Though a bit predictable, O'Shea does a solid job of dealing with the fight almost anyone with a significant disability goes through to find the same respect automatically given those considered "normal." There are some truly funny moments in this story that remains refreshingly focused on the friendship between two young men. The film avoids sap, and never falls into cliché mode.

One of the most poignant moments of the film occurs at a party to which Rory and Michael accompanied their assistant. Michael attempts to make his affection for Siobhan known, only to be thwarted. After Michael departs what becomes an awkward scene, Rory positions himself behind a microphone to voice his friend's desire. Siobhan's response is to simply push the microphone away.

The following scene shows Siobhan telling Michael she only sees him as an employer, while Rory interprets for Michael from the other room. Powerful in many ways, the scene shows a bond between the two friends that I'd gamble few ever experience, and faces the issue that people with disabilities have the same sexual urges as the rest of the world.
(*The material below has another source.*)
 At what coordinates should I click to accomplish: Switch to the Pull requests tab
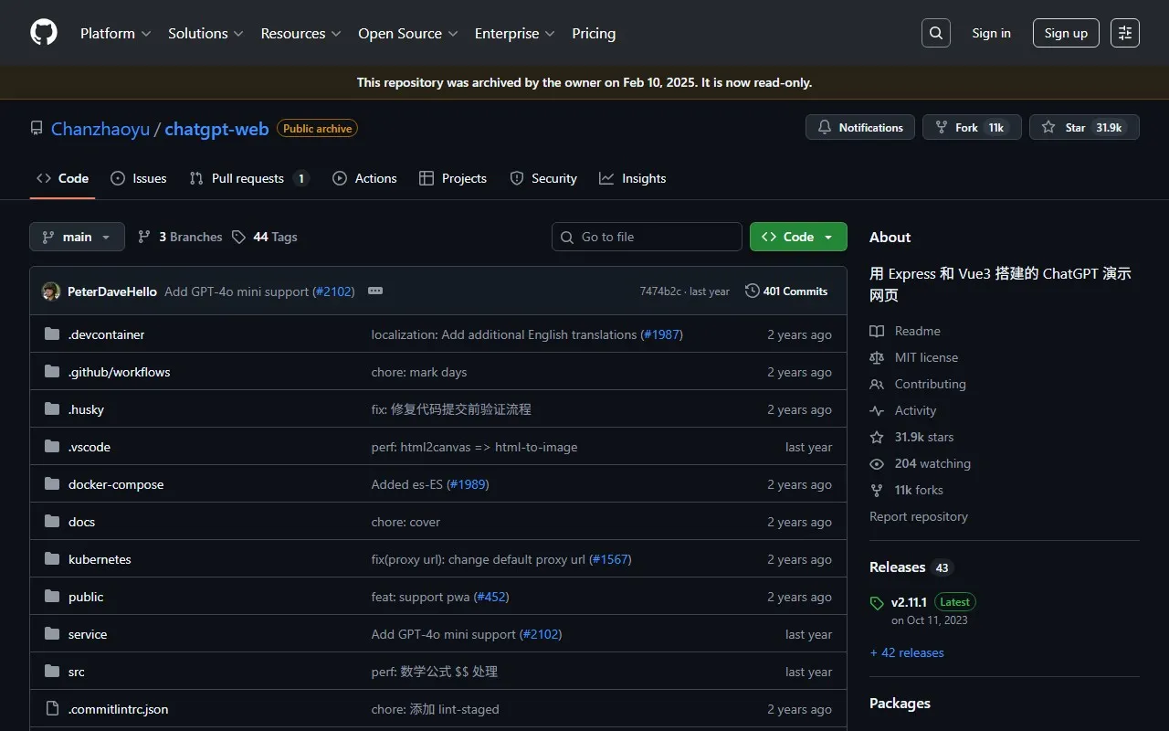[x=248, y=178]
My only problem with the film may be my own unfair desire to get more out of such films, simply because they are so rare. I'm not sure most viewers (assuming people not already familiar with people with disabilities would bother to watch) get Michael's seemingly awkward approach to showing Siobhan how he felt. He's never had any experience with women. I also think they could have made Michael a touch more understandable for the sake of the film. I have the same problem with my speech, so I'm certainly not questioning the reality they displayed. But, I’m usually able to eventually understand other people with speech impairments, and making this fictional character slightly more understandable may have helped viewers empathize with him even more.

I could go on and on with what I wanted more of, but I think that's more about the rarity of films like this one than any true flaws. It's worth mentioning that the acting of McAvoy and Robertson is incredible, never once giving a false moment to their characters.

Make a point to see this film. It offers up a reality not seen enough in entertainment, especially when the sap is left out.